It's interesting that probably the time meditation is needed most is when you have little ones around, keeping patience as you explain for the fourteenth time today why they cannot use sharpies instead of their washable markers.
For me, personally, the mental chatter is worse as a mom anyway. I'm sure a good portion of it is lack of adequate sleep. Yet there is a plenty of mom guilt (self-inflicted) with an added layer of mom-shaming from supposedly supportive facebook groups and outsiders. The combination of the two has been known to draw some tears from my tender heart and today was one of those days.
Interestingly thirty minutes after I got mom-shamed I got an email from someone saying what an amazing mom I was, completely out of nowhere. We all make mistakes but we also have our strengths and our successes. It is harder for me to mentally balance and recognize both sides when I am tired so I did my best to reflect on concrete moments.
This weekend was full of moments of my older daughter asking for special mommy time. She was in need of some extra love and attention. Happily I was able to give it to her most of the times when she asked. This special time included going for a nature walk. As we explored the trail we found some acorns and set a buffet on a log "table" for the nearby squirrels. We watched the creek flowing and we ran along the top of the dam. We also had some yoga time and chose a new focus word for the week, "patience".
I got several moments of time with my little one too, enjoying her laughter and smiles.
There were moments I could see where I could have done "better". There were things I could see I needed to shift tactics to get out of a rut with my headstrong preschooler. But overall, I am a good mom.

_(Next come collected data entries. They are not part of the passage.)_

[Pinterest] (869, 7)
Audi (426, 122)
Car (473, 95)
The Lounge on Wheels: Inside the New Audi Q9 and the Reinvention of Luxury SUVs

I'm grateful to recognize the mental chatter and its link to exhaustion. I'm grateful for a loving husband to bring me back when I take others' words to heart. I'm grateful to know that my girls think I am a good mom. I'm grateful to know I am doing my best even if that looks different day to day. I'm grateful to see when I can make shifts and changes and where I feel I am on the right track. I'm grateful for the beautiful email tonight that was so kind and up-lifting. I'm grateful for the special time with my girls and especially to get outdoors in nature. I'm grateful to see the need to make more time this week for mediation and me time as the mental chatter grows.
How do you recognize when the mental chatter is getting too loud? What does your monkey mind try to tell you? How do you redirect when the chatter goes negative?
May today be filled with supportive and loving dialogue. May we move towards where we want to be while giving ourselves grace in the moments we feel we fell short. Have a beautiful day!